Task requirements:
Once you have read the listing below, output it again exactly.

Dataset:
+ + + +

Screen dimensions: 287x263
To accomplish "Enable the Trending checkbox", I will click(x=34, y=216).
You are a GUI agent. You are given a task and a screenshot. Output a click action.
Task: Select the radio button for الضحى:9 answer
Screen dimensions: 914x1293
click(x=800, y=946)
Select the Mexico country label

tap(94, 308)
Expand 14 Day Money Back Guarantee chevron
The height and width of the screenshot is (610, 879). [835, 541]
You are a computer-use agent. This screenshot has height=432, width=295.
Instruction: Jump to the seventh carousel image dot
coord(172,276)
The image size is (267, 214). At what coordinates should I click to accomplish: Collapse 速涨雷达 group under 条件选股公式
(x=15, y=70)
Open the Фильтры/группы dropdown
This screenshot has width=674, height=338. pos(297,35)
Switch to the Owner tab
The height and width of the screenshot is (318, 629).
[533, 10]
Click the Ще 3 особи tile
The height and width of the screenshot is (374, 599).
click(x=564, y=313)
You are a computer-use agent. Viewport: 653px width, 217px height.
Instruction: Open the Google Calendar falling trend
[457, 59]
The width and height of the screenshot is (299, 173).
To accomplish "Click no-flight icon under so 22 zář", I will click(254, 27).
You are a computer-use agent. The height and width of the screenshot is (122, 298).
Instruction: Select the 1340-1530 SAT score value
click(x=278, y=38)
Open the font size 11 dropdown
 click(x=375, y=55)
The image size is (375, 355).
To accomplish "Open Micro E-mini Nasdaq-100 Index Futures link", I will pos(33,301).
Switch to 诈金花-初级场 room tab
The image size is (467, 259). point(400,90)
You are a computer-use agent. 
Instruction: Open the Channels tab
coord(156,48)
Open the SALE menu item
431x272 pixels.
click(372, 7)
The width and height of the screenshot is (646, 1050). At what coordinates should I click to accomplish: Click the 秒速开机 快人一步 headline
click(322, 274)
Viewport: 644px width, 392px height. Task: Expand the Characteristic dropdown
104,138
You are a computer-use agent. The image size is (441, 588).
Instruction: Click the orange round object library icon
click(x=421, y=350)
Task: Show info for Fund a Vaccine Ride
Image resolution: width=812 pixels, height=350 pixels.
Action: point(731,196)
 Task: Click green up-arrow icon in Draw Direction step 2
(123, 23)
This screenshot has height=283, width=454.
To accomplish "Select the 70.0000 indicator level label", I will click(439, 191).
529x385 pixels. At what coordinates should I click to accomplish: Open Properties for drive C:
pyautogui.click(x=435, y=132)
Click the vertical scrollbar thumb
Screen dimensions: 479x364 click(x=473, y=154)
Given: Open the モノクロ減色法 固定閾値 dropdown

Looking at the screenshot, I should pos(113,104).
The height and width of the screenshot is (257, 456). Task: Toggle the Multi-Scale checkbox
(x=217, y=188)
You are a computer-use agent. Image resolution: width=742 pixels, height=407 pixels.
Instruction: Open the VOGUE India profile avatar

+ + + +

Response area:
Screen dimensions: 287x263
To accomplish "Enable the Trending checkbox", I will click(x=34, y=216).
You are a GUI agent. You are given a task and a screenshot. Output a click action.
Task: Select the radio button for الضحى:9 answer
Screen dimensions: 914x1293
click(x=800, y=946)
Select the Mexico country label

tap(94, 308)
Expand 14 Day Money Back Guarantee chevron
The height and width of the screenshot is (610, 879). [835, 541]
You are a computer-use agent. This screenshot has height=432, width=295.
Instruction: Jump to the seventh carousel image dot
coord(172,276)
The image size is (267, 214). At what coordinates should I click to accomplish: Collapse 速涨雷达 group under 条件选股公式
(x=15, y=70)
Open the Фильтры/группы dropdown
This screenshot has width=674, height=338. pos(297,35)
Switch to the Owner tab
The height and width of the screenshot is (318, 629).
[533, 10]
Click the Ще 3 особи tile
The height and width of the screenshot is (374, 599).
click(x=564, y=313)
You are a computer-use agent. Viewport: 653px width, 217px height.
Instruction: Open the Google Calendar falling trend
[457, 59]
The width and height of the screenshot is (299, 173).
To accomplish "Click no-flight icon under so 22 zář", I will click(254, 27).
You are a computer-use agent. The height and width of the screenshot is (122, 298).
Instruction: Select the 1340-1530 SAT score value
click(x=278, y=38)
Open the font size 11 dropdown
 click(x=375, y=55)
The image size is (375, 355).
To accomplish "Open Micro E-mini Nasdaq-100 Index Futures link", I will pos(33,301).
Switch to 诈金花-初级场 room tab
The image size is (467, 259). point(400,90)
You are a computer-use agent. 
Instruction: Open the Channels tab
coord(156,48)
Open the SALE menu item
431x272 pixels.
click(372, 7)
The width and height of the screenshot is (646, 1050). At what coordinates should I click to accomplish: Click the 秒速开机 快人一步 headline
click(322, 274)
Viewport: 644px width, 392px height. Task: Expand the Characteristic dropdown
104,138
You are a computer-use agent. The image size is (441, 588).
Instruction: Click the orange round object library icon
click(x=421, y=350)
Task: Show info for Fund a Vaccine Ride
Image resolution: width=812 pixels, height=350 pixels.
Action: point(731,196)
 Task: Click green up-arrow icon in Draw Direction step 2
(123, 23)
This screenshot has height=283, width=454.
To accomplish "Select the 70.0000 indicator level label", I will click(439, 191).
529x385 pixels. At what coordinates should I click to accomplish: Open Properties for drive C:
pyautogui.click(x=435, y=132)
Click the vertical scrollbar thumb
Screen dimensions: 479x364 click(x=473, y=154)
Given: Open the モノクロ減色法 固定閾値 dropdown

Looking at the screenshot, I should pos(113,104).
The height and width of the screenshot is (257, 456). Task: Toggle the Multi-Scale checkbox
(x=217, y=188)
You are a computer-use agent. Image resolution: width=742 pixels, height=407 pixels.
Instruction: Open the VOGUE India profile avatar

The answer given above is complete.